The initial state of the system plus the environment is assumed to be a product state ρ _s(0)⊗ρ _bath. Due to the communication between the system’s Hamiltonian \(\frac {\sigma _{z}\omega _{k}}{2}\) and the interaction Hamiltonian \({\sum }_{k}g_{k}\sigma _{z}(b_{k}+b_{k}^{\dagger })\), the evolution of the reduced density matrix element for dephasing processing under squeezed vacuum reservoir is governed by [8]

$$\begin{array}{@{}rcl@{}} \rho_{ij}\left( t\right) = \left\langle i\right\vert \text{Tr}_{\mathrm{ bath}}\left\{ V(t)\rho_{s}(0)\otimes \rho_{\text{bath} }V^{\dagger}(t)\right\} \left\vert j\right\rangle. \end{array} $$

(A3)

In the above equation, the time-dependent complex number C(t) multiplied by its complex conjugation is equal to unit, so it can be omitted. For the diagonal elements of the reduced density matrix, it is easy to prove that the elements do not evolute, i.e., ρ ₁₁(t) = ρ ₁₁(0) and ρ ₀₀(t) = ρ ₀₀(0).

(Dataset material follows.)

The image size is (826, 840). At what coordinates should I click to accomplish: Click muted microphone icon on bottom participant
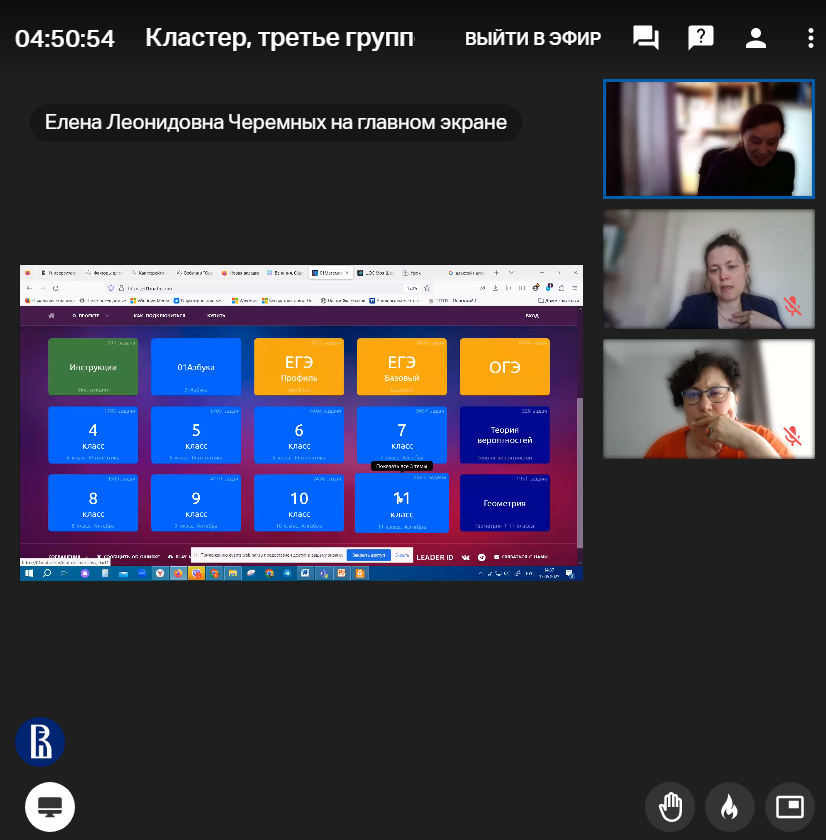pyautogui.click(x=793, y=436)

Then, we will characterize the dynamics of the off-diagonal elements going through the dephasing process under the squeezed vacuum reservoir. Substituting V(t) into (A3), the evolution of the element ρ ₁₀(t) can be given as follows

$$\begin{array}{@{}rcl@{}} \rho_{10}\left( t\right) &=&\text{Tr}_{\text{bath}}\left\{ \exp \left[ \sum\limits_{k}2(\alpha_{k}b_{k}^{\dagger }-\alpha_{k}^{\ast }b_{k}) \right] \rho_{\text{bath}}\right\} \rho_{10}(0) \\ &=&\prod\limits_{k^{\prime }}\langle 0_{k^{\prime }}\vert S_{k^{\prime }}^{\dagger }\exp [ \sum\limits_{k}2(\alpha_{k}b_{k}^{\dagger }-\alpha_{k}^{\ast }b_{k}) ] S_{k^{\prime }}\vert 0_{k^{\prime }}\rangle \rho_{10}(0) \\ &=&\exp [ -\sum\limits_{k}2\vert \beta_{k}\vert^{2}] \rho_{10}(0), \end{array} $$

(A4)

where the complex number coefficient \(\beta _{k}=\alpha _{k}\cosh r+e^{i\theta }\alpha _{k}^{\ast }\sinh r\).

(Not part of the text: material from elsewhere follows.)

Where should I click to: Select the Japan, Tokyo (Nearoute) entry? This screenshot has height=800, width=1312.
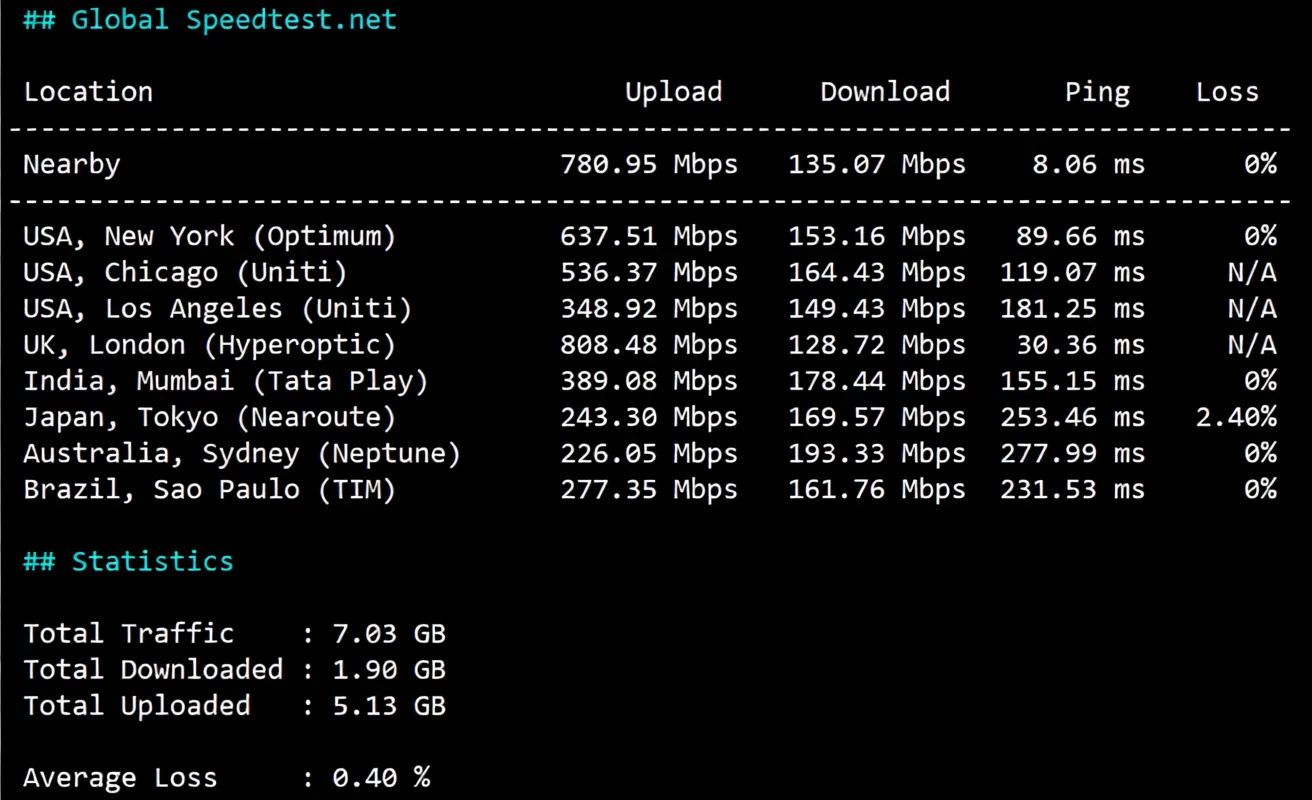pos(209,416)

We can define the parameter \({\sum }_{k}2\left \vert \beta _{k}\right \vert ^{2}\) being the dephasing factor γ(t),

$$\begin{array}{@{}rcl@{}} \gamma (t) \sum\limits_{k}\left\vert \alpha_{k}\right\vert^{2}\left[ 2\cosh (2r)+\left( {\alpha_{k}^{2}}e^{-i\theta }+\alpha_{k}^{\ast 2}e^{i\theta }\right) \sinh (2r)\right] .\\ \end{array} $$

(A5)

So the evolution of the element ρ ₁₀(t) is governed by

$$\begin{array}{@{}rcl@{}} \rho_{10}(t) =\exp [-\gamma (t)]\rho_{10}(0) =\rho_{01}(t)^{\ast }. \end{array} $$

(A6)

Substituting the amplitude coefficient α _k in the time-evolution operator U(t) into the dephasing factor γ(t), we can obtain the analytic expression for the dephasing factor as

$$\begin{array}{@{}rcl@{}} \gamma (t) = \sum\limits_{k}4{g_{k}^{2}}\frac{1-\cos \omega_{k}t}{{\omega_{k}^{2}}} \left[ \cosh (2r)-\cos (\omega_{k}t-\theta )\sinh (2r)\right] .\\ \end{array} $$

(A7)

Considering the spectrum density J(ω) of the modes for the frequency ω [8] as J(ω) = 4f(ω)|g(ω)|², performing the continuum limit of the reservoir modes and changing the sum on k in (A7) to the integral on the frequency ω, we can obtain the dephasing factor γ(t) in (10).